Burma’s state media introduced the True News Information Team of Defense Services, which singled out local and regional media outlets for publishing “fabrications” about casualties and damaged property. At least one local Muslim journalist has since been subjected to extreme online harassment, including death threats.
December 2016
US President Obama lifts sanctions against Myanmar, saying that the country had made strides in improving human rights. The move comes amid a crackdown on Rohingya and is criticised by some as premature.
August 2017
Rohingya insurgents attack 30 police stations, triggering a massive military response. Thousands of Rohingya flee from Rakhine state.
September 2017
Bangladesh initially deploys Border Guard Bangladesh (BGB) with guns to turn refugees back. Hundreds die as they try to cross the Naf River, which runs along the border of Bangladesh and Myanmar.
Hamida with her baby’s body. Credit: Mohammad Ponir Hossain/Reuters |
As images of dead children and sunken boats in Naf circulate, Bangladesh is set alight with protests demanding the refugees be allowed in. The government reverses stance and starts allowing Rohingya in.
As the crisis unravels at high speed, international community struggles to respond. The United Nations convenes emergency sessions, but China makes clear it will veto any resolution.
Suu Kyi dismisses reports of atrocities: “That kind of fake information … was simply the tip of a huge iceberg of misinformation calculated to create a lot of problems between different communities and with the aim of promoting the interest of the terrorists.

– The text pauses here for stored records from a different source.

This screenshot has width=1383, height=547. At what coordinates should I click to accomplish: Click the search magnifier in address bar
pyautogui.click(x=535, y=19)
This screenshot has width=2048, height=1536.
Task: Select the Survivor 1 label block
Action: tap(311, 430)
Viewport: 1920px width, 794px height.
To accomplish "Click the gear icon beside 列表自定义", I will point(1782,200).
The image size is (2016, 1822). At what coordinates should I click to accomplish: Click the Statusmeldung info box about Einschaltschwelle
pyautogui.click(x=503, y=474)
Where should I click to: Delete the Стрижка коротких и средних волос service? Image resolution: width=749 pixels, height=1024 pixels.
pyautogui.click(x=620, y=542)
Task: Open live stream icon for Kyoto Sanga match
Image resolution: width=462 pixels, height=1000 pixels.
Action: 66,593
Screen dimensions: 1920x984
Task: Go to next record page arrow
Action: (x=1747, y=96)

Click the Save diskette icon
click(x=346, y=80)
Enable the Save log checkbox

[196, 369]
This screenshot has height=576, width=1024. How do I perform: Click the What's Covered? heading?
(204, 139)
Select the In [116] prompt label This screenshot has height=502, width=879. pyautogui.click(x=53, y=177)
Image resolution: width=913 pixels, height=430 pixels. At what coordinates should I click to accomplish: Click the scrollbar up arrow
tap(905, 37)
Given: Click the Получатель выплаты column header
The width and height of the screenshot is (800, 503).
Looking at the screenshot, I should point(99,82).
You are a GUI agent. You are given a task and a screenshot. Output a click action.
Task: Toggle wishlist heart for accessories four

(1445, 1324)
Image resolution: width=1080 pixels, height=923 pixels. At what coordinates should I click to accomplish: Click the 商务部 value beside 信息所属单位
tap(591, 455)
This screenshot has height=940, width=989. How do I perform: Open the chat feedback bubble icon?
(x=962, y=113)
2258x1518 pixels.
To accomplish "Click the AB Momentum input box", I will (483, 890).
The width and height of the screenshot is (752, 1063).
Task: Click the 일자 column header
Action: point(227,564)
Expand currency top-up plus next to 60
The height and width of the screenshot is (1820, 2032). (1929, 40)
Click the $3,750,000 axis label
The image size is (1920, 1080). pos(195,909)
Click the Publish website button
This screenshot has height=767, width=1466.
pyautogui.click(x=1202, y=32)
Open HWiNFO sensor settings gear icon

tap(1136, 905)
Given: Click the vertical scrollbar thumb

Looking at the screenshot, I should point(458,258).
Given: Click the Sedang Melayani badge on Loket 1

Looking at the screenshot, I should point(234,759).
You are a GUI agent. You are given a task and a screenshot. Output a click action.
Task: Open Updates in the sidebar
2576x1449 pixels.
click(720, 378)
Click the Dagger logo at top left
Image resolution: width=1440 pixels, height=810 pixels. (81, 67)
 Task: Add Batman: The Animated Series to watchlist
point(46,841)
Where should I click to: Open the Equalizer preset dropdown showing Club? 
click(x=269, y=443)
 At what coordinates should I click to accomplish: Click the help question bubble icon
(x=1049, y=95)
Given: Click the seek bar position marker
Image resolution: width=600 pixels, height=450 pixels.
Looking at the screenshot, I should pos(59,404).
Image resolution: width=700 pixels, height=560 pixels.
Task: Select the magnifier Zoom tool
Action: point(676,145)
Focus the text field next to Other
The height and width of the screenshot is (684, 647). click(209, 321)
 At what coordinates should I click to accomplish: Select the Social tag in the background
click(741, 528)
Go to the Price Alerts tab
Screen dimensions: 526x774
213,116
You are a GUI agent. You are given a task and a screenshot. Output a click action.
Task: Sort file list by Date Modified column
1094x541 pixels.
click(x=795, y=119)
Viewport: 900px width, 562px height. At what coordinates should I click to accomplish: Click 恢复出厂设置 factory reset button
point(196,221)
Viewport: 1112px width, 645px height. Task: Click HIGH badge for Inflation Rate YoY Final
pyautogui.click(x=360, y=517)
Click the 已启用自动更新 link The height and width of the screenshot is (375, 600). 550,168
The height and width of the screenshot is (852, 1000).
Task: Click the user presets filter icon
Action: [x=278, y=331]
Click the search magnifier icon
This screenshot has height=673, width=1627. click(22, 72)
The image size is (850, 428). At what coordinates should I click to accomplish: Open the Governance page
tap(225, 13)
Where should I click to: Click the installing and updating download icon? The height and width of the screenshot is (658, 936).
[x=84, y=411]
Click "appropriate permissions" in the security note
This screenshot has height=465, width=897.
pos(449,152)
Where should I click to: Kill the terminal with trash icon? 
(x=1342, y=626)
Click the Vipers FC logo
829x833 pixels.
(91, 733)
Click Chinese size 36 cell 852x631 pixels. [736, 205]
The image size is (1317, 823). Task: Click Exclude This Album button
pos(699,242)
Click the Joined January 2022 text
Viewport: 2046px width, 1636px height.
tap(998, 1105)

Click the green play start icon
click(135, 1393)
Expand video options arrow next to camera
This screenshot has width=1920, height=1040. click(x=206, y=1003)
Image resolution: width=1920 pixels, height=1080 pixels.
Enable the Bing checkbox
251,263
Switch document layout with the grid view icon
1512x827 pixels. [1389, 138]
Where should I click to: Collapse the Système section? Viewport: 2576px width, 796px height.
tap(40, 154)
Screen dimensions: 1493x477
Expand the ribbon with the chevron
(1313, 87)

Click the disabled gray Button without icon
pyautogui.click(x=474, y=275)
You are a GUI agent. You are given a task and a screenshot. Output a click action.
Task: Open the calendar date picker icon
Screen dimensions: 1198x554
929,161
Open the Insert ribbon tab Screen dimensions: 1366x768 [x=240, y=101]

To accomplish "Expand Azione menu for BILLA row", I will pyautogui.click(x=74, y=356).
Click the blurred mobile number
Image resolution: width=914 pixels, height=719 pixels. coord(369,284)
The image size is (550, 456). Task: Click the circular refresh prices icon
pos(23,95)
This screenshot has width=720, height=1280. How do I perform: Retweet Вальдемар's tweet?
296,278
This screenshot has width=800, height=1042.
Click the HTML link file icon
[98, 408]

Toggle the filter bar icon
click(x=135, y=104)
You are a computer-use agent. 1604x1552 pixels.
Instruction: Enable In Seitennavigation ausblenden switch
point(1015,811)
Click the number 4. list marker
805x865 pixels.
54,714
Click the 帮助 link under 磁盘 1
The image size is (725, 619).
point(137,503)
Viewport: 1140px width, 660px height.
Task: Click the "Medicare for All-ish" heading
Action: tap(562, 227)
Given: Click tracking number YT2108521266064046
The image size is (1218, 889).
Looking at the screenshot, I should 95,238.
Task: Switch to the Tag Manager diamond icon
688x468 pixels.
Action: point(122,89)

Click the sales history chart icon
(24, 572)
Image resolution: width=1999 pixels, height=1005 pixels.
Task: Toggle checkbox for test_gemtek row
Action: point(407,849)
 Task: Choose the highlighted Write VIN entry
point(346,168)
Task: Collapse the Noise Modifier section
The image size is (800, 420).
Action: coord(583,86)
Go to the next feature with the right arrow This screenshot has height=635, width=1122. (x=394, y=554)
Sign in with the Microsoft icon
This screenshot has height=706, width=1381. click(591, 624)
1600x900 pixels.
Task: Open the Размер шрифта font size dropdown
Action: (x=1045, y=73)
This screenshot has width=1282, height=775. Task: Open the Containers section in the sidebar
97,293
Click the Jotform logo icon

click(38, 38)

UN report indicates that 125,000 Rohingya have fled the country to Bangladesh on foot. A second UN reports that nearly 30,000 of the refugee Rohingya are trapped in the mountains of Rakhine State, not having any access to food or water.
UN states up to 300,000 Rohingya could flee violence in northwestern Myanmar to Bangladesh, warning of a funding shortfall for emergency food supplies for the refugees. Internal private estimates say final number will be 500,000.
Rohingya who made it to Bangladesh are reporting rapes, massacres and mass burning of men, women and children. Satellite images suggest the Rohingya villages have been burned to the ground.
Police stop left political party Gana Sanghati Andolan’s attempt to seize the UN’s office in Dhaka.
In the Chittagong Hill Tracts, Bangladesh’s indigenous Jumma community, themselves waging a three-decade long struggle for autonomy, fear reprisal attacks due to their Buddhist faith. The parallels with the 2012 Ramu attacks in Bangladesh worry Jumma activists.
UN rights chief accuses Myanmar of “textbook” ethnic cleansing of Rohingya Muslims.
The Alal O Dulal Collective is a coalition of authors who have written on various issues in Bangladesh, including precarious workers in garments industry, stranded migrant labour in the Middle East and the struggles of indigenous Jumma Buddhist people in the Chittagong Hill Tracts.